FIG. 10 is a cross sectional side view of the dispenser shown in FIG. 6 and a second embodiment of a dispensing key which has been inserted within the dispenser.
FIG. 11 is a side view of a rigid container having a sealing cap on the neck portion of the container in accordance with this invention.
FIG. 12 is a detailed cross sectional side view of the neck portion of the container shown in FIG. 11.
Referring now to the drawings, there is illustrated in FIGS. 1 and 2, a rigid container 1 for liquids which does not require a collapsible bag or plastic liner inside of the container. The container 1 may be made from any rigid material such as plastics, glass, or ceramics. Furthermore, the container 1 used with this invention may be any type, shape, and size such as square or round bottles, barrels, jugs, or other vessels. FIG. 1 further shows a dispensing key or valve 2 which is disposed within a wall 4 of the container 1. The dispensing key 2 is in fluid communication with the interior of the container 1 so as to extract the liquid contained therein whenever the key 2 is operated. FIG. 2 shows an opening or outlet 3 into which the dispensing key 2 is inserted. Generally, the opening 3 is located near the bottom of the container 1 so as to allow the majority of the liquid to be extracted from the container 1.

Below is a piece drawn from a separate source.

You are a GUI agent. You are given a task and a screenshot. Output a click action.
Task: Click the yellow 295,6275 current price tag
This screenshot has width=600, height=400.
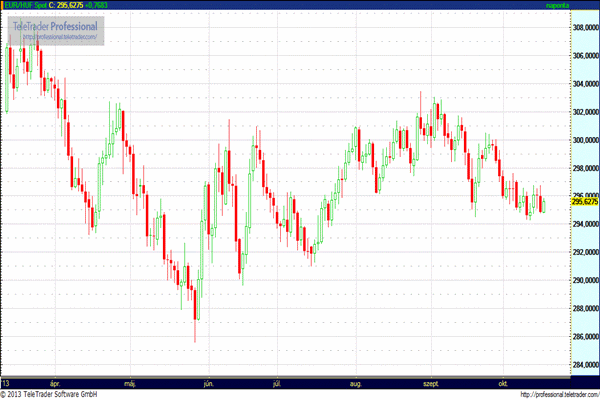[584, 201]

A first embodiment of an integrated dispenser in accordance with this invention is indicated generally at 100 in FIGS. 3 through 5. As seen in FIG. 3, the dispenser 100 includes a hollow body, indicated generally at 5, having a first outwardly extending outer flange 5a and a second outwardly extending inner flange 5b. The outer flange 5a and the inner flange 5b extend away from the hollow body 5 to define an annular outer recess 6 therebetween. The annular recess 6 is adapted to receive a portion of the wall 4 of the container 1 so as to support the body 5 of the dispenser 100 within the opening 3. In this configuration, the wall 4 of the container 1 is lodged under pressure between the outer flange 5a and the inner flange 5b. The outer flange 5a abuts the outer surface 4a of the wall 4 while the inner flange 5b abuts the inner surface 4b of the wall 4.

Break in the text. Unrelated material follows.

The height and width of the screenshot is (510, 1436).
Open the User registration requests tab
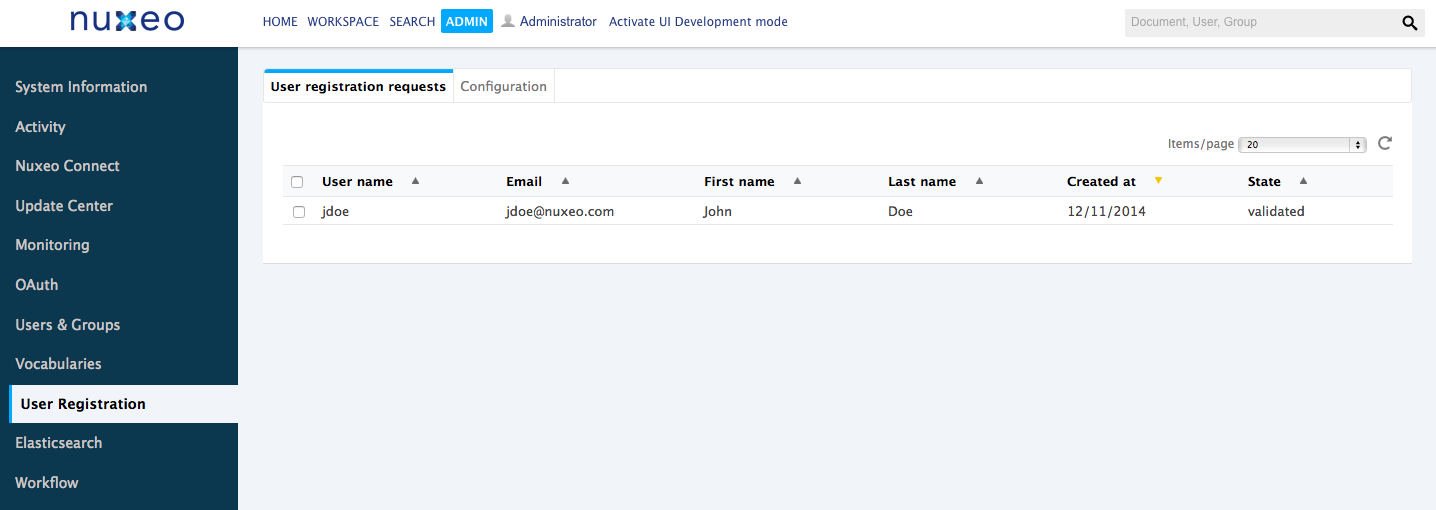358,86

The body 5 of the inventive dispenser 100 may also include a recess 5c formed in an inner portion of the body. The inner recess 5c is adapted to receive a dispensing key 2 as shown in FIGS. 1 and 5. The body 5 may also include at least one protrusion 11 which extends inwardly into the inner recess 5c. As shown in FIG. 3, a breakable membrane 7 extends across the inner portion of the body 5. Initially, the membrane 7 is intact so as to seal the recess 5c and the opening 3 of the container 1 when the dispenser 100 is disposed within the opening 3. The breakable membrane 7 is made from a resistant, flexible material which is capable of being ruptured or broken by the dispensing key 2 when it is inserted within the dispenser 100. The membrane 7 may be relatively thin compared to other portions of the body 5, such as the outer flange 5a and the inner flange 5b. FIG. 3a, which is a frontal view of the inventive dispenser 100, shows the body 5 and the breakable membrane 7.

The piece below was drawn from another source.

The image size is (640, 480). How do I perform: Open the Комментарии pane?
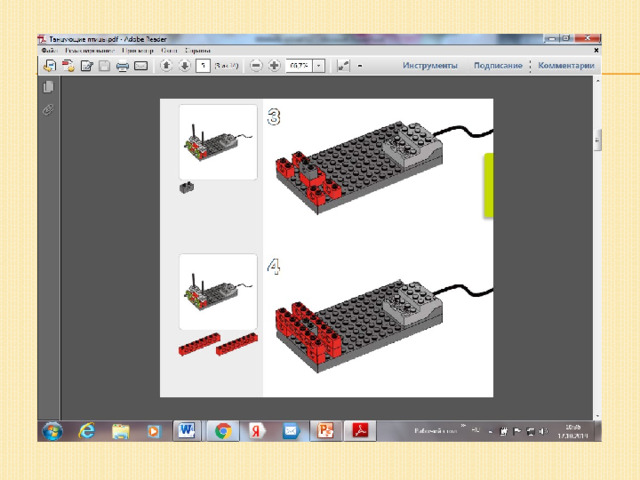click(566, 65)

FIG. 4 shows a first embodiment of a dispensing key 2 before it is inserted into a dispenser 100. In general, the dispensing key 2 is a hollow conduit 2a which may include a spout 8 on the end to be inserted in the dispenser 100. The spout 8 may have a beveled tip to assist in rupturing the breakable membrane 7 when the key 2 is inserted within the dispenser 100. As seen in FIG. 5, once the key 2 is inserted within the dispenser 100 and breaks the membrane 7, the liquid in the container 1 can flow through the conduit 2a of the dispensing key 2.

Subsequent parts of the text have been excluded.